◆ About this exercise
A line qualifies if it holds the string "новому". Copy every qualifying line from the records.

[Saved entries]
◇ ◇ ◇ ◇ ◇

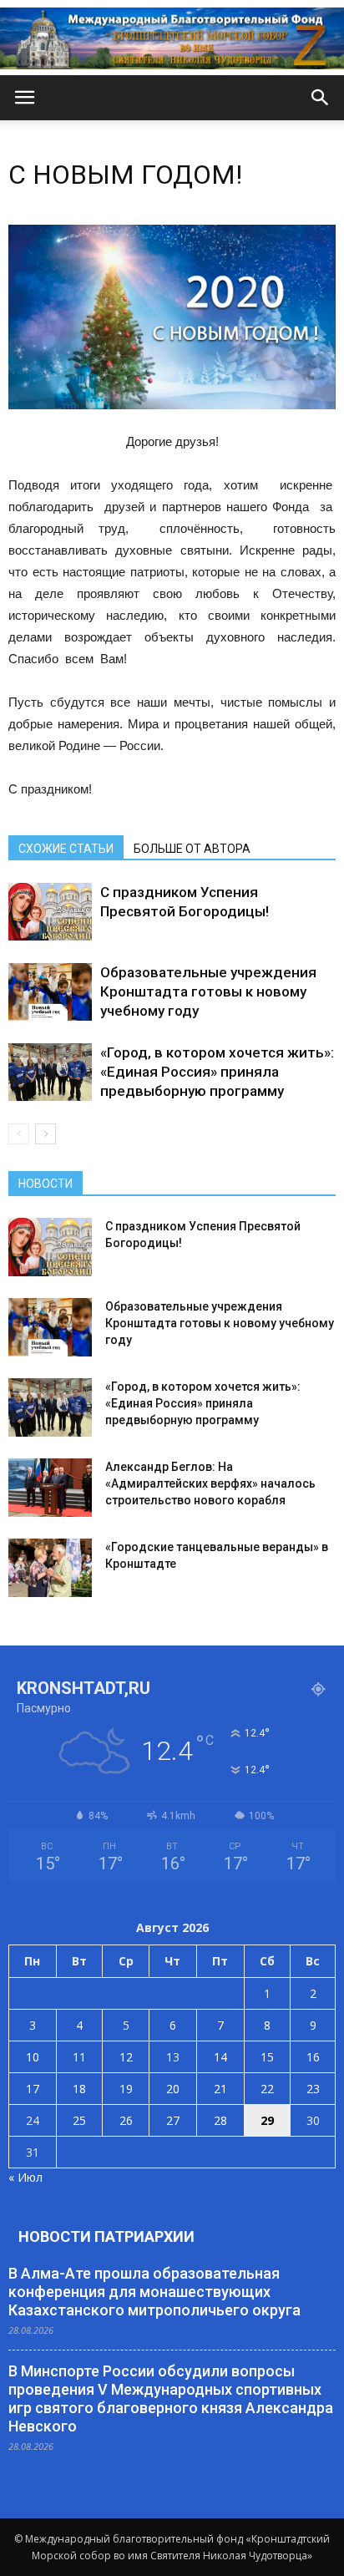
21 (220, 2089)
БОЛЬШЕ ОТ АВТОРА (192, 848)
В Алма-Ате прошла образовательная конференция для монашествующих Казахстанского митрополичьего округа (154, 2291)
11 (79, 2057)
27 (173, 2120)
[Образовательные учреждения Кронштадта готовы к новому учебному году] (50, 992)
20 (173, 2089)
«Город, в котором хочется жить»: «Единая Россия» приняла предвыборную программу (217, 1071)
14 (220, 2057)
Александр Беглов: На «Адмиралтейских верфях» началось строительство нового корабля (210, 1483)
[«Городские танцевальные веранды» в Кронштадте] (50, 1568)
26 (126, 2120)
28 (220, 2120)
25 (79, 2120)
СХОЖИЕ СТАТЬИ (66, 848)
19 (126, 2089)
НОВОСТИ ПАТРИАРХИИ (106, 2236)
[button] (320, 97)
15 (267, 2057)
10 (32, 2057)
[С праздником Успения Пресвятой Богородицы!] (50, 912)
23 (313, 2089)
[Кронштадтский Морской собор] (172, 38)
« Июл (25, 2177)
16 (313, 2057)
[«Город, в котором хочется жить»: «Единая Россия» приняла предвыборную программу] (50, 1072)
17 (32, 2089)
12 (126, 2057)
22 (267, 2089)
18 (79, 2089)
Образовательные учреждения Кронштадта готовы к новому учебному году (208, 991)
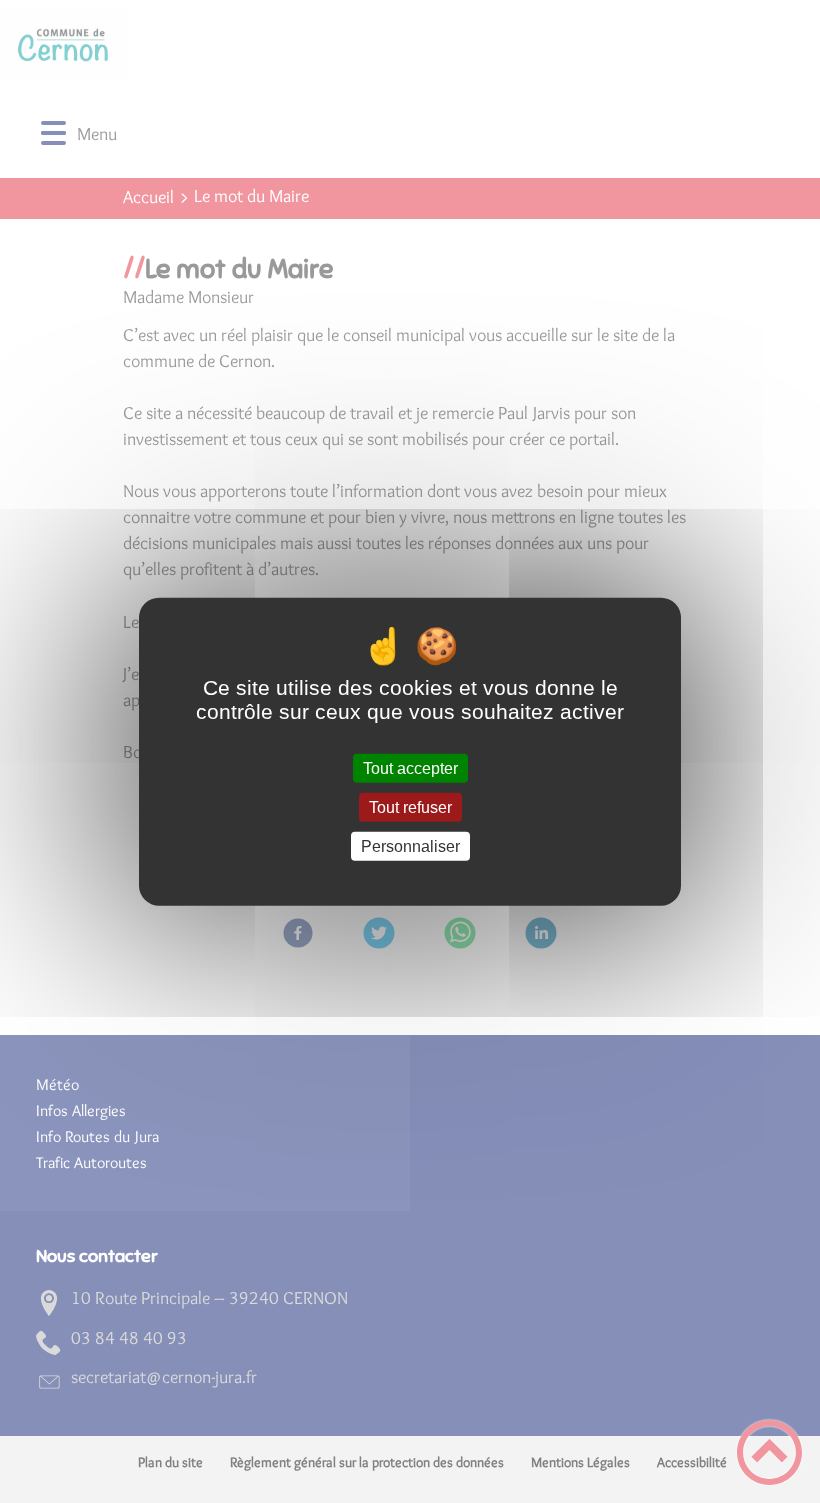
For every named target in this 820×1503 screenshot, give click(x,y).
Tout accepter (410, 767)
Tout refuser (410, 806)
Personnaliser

◇ ◇ ◇ ◇ ◇

◆ Solution to this exercise
[Образовательные учреждения Кронштадта готовы к новому учебному году] (50, 992)
Образовательные учреждения Кронштадта готовы к новому учебному году (208, 991)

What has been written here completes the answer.